A dry, humorless laugh escaped her lips. "That is not a pact, otherworlder. That is a suicide note written in ink made of madness."


She turned away from him, her spirit form wavering slightly as the old, familiar terror began to creep back in. "You think you are broken? You are a single, dissonant note. I... I am the entire orchestra, playing a symphony of destruction. Every time I reach for my power, I don't just see the truth. I feel all the truths. The joy of a new mother, the terror of a dying man, the petty greed of a thief, the righteous fury of a betrayed king—it all crashes into me at once. It is a wave that drowns everything. To 'focus' it on you would be like trying to drink the ocean with a fork."


She hugged her arms around herself, a gesture of self-preservation she hadn't felt the need for in centuries. "You ask me to look into the echo of the boy you replaced. I see him already. A faint, sad whisper. But to truly hear him, I would have to amplify the static. I would have to immerse myself in the dissonance that is you. And in doing so, I would lose myself. The labyrinth would bleed into your mind, and your chaos would bleed into mine. We wouldn't be anchors for each other, Yasu. We would be two black holes, tearing each other apart until nothing is left."

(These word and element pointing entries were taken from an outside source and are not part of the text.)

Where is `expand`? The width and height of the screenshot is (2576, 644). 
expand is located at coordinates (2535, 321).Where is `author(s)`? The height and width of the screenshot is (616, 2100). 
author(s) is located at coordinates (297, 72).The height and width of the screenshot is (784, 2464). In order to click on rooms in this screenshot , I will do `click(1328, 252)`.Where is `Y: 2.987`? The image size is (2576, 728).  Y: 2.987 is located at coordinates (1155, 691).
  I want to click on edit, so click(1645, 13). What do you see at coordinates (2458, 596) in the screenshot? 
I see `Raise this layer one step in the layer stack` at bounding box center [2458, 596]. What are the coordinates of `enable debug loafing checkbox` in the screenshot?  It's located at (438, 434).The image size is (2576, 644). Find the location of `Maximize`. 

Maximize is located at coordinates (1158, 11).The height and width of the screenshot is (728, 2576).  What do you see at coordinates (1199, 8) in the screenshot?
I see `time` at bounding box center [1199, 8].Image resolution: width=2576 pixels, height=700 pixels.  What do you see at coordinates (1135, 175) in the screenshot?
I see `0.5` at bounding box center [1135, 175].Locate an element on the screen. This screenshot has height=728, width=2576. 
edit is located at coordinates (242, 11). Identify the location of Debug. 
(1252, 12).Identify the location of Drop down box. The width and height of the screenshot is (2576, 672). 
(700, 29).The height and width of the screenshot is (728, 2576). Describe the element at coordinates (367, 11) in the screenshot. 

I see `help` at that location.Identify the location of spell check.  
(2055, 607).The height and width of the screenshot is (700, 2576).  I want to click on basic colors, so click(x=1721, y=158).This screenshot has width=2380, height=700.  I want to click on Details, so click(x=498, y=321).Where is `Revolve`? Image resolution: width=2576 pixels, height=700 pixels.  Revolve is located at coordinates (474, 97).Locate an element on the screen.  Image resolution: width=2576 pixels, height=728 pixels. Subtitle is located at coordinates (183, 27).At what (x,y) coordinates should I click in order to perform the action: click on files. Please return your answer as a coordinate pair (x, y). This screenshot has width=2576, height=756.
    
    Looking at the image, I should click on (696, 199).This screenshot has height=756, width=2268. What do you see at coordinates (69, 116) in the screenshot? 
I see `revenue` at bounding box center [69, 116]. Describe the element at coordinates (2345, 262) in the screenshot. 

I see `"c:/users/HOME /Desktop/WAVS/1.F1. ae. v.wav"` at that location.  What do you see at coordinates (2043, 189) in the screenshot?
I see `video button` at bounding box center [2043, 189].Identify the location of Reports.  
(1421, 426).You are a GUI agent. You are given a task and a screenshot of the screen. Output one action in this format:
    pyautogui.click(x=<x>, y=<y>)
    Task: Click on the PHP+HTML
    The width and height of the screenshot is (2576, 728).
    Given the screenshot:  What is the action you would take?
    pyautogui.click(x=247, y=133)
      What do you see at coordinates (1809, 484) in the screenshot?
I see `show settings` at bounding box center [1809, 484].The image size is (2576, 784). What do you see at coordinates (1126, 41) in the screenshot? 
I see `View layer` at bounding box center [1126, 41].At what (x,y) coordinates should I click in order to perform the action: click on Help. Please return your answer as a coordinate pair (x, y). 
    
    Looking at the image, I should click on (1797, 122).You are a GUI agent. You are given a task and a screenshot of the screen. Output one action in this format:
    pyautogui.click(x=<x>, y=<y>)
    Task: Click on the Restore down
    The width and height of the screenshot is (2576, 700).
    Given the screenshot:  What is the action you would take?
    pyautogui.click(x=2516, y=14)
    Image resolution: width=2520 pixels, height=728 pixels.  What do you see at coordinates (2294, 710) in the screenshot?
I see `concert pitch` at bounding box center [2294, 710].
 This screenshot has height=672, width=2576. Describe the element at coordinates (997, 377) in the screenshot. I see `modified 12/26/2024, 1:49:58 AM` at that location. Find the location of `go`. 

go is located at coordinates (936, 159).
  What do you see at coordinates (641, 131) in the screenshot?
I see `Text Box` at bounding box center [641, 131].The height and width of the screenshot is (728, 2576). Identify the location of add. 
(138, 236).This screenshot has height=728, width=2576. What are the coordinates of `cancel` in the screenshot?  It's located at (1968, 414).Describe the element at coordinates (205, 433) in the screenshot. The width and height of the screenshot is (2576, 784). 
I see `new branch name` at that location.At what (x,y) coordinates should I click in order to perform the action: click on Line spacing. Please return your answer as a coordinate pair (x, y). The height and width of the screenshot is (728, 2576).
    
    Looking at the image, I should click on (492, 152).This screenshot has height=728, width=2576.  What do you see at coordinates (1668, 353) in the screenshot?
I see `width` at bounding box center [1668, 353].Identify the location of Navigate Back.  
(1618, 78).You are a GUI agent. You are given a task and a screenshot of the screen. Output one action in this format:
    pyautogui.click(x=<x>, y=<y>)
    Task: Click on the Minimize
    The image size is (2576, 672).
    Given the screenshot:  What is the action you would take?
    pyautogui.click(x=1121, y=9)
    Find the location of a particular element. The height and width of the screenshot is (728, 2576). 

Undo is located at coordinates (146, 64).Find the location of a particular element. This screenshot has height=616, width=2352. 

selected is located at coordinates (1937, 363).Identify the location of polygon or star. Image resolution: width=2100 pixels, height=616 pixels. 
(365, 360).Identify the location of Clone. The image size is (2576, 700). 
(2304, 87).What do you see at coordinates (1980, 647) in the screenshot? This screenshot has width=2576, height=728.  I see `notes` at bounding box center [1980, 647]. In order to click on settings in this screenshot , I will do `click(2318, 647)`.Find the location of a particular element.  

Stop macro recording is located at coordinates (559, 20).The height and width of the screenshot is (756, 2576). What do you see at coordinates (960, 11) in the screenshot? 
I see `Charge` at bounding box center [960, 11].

Yasu's hand fell to his side, his face falling. The desperate hope in his eyes flickered and died, replaced by the hollow emptiness of before. He had gambled everything on that offer, and he had lost.


"But..." Lyra's voice was barely a whisper now, her back still to him. "You are not entirely wrong."


She turned her head just enough to look at him from the corner of her eye. The fear was still there, but now it was mingled with a spark of something that looked dangerously like curiosity. "I have always been a passive force. A mirror. A flood. I have never tried to be a... sieve. To strain the noise and find a single, clear voice."


She faced him fully, her expression a battleground of warring impulses. The instinct to retreat into her lonely safety versus the terrifying allure of his insane proposal. "If we were to do this... it would not be a partnership. It would be a leash. You would be the focus. The single point in the storm that I must hold onto. And the moment you falter, the moment your own chaos overwhelms you, I will be lost. And I will drag you down with me."


She took a deep, unsteady breath, a gesture that seemed utterly alien for a being in her state. "Tell me, Yasu. Knowing this. Knowing that you are not asking for salvation, but for a shared damnation... do you still offer me your hand?"